Ah cette génération Facebook prête à rire de tout avec tout le monde ! Un cauchemar connecté pour les enseignants. "Nous nous imaginons que les élèves ne ratent pas une occasion de filmer nos pires moments en cours, explicite la quasi-quadra Mara Goyet. Nous craignons de voir circuler sur le Net des images de notre cul dérisoire sur fond de tableau noir, nos coiffures erratiques, nos somnolences durant les contrôles."

Mais le cauchemar tourne à vide : "Une petite visite de quelques profils Facebook devrait nous rassurer. La plupart des élèves n’ont qu’un seul modèle : eux.  Eux en lunettes noires. Eux la tête penchée. Eux le regard hypnotique sous mascara en pâté. Eux devant la tour Eiffel. Eux avec leurs peluches. Eux avec leur meilleure amie pour la vie qui sera l’ennemie jurée la semaine suivante… Eux, eux, eux. Seuls. Oh, ils ne s'intéressent vraiment plus à nous. Ohé, on est là !"

 Des films tu abuseras

Enfant, Mara Goyet a joué dans un long-métrage de Jacques Doillon (La Vie de famille). Enseignante, elle garde intacte sa foi dans le cinéma. Au point d'éluder la lecture du règlement intérieur. Et de préférer montrer tour à tour à ses élèves "la sauvagerie à portée de main des enfants bien élevés" dans Sa Majesté des mouches (Peter Brook), puis "le bénéfice inverse" dans L’Enfant sauvage de Truffaut.

Leurs droits et leurs devoirs ? Ils ont compris.

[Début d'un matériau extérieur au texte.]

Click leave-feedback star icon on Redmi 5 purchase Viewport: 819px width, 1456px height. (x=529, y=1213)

Et sa "nullité technologique surjouée"  (mais comment marche la télécommande ?) leur a offert en "bénéfice secondaire" le sentiment, toujours agréable, de supériorité.

La psychorigidité tu oublieras

Si elle ne transige pas avec la politesse, Mara Goyet avoue "des indifférences et des tolérances : les cahiers oubliés, la présentation des copies, les codes couleur, la méthodologie explicite". Exiger le cahier à l'introuvable format et l'improbable couleur n'est pas son genre. Et c'est tant mieux.

  Tes élèves tu aimeras

Et cet aveu final, qui emporte le morceau : "Aimer ses élèves semble encore une énormité." Mais "comment faire cours à des gens qui vous indiffèrent ou pour qui vous n’avez pas un peu d’affection ?"

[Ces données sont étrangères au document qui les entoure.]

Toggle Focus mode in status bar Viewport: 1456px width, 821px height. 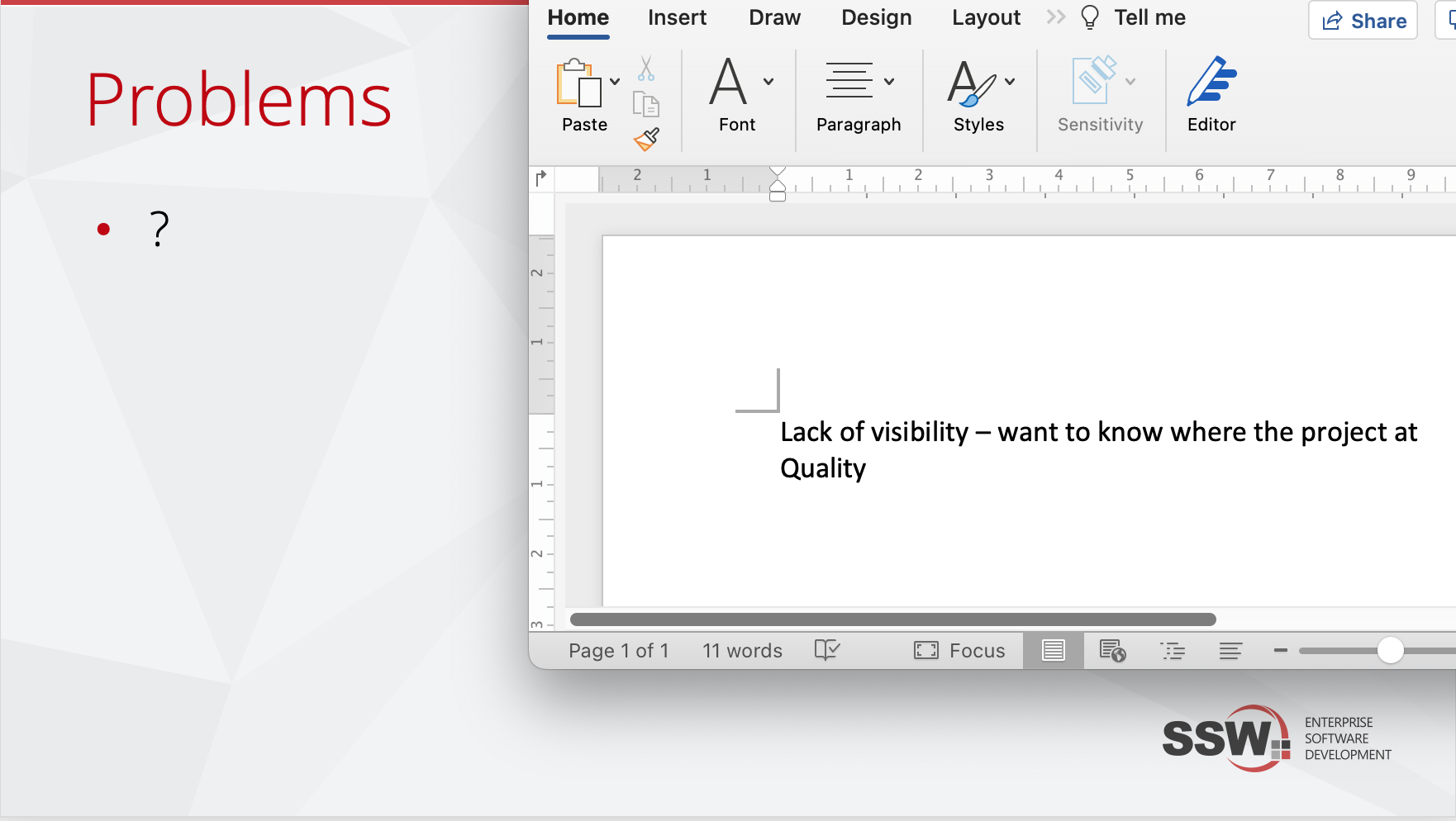point(959,651)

"Il ne s’agit pas de les aimer un par un, de les aimer comme on aime ses enfants. Dans deux ans, leur nom sera, pour beaucoup, oublié. Mais il s’agit d’aimer l’enfance, d’aimer les enfants... D’aimer cet âge incertain qui désire encore apprendre mais est déjà un peu blasé, cet âge ingrat qui fanfaronne, mais se laisse avoir à tout bout de champ, d’aimer cette période de la vie où tout semble s’installer… Cet âge chaotique, haletant compte à rebours avant le conformisme éternel."

Si Mara Goyet multiplie les cris de colère contre la "bureaucratie", le livret de compétences ou le cahier de textes électronique, elle se fait aussi le porte-voix, drôle, vif et enthousiaste, de tous ces enseignants cultivés et ignorés, qui persistent à exercer un métier-sacerdoce.

La pédagogie ? "Un château merveilleux, écrit-elle, plein de gnomes intrépides et durs à cuire, hanté par des fantômes sublimes, des garde-chiourmes borderline ... Morbleu, je n'arriverai jamais à délivrer la princesse !" Cet éternel défi ? Elle "adore".

Collège brutal, de Mara Goyet, Flammarion, 12 euros.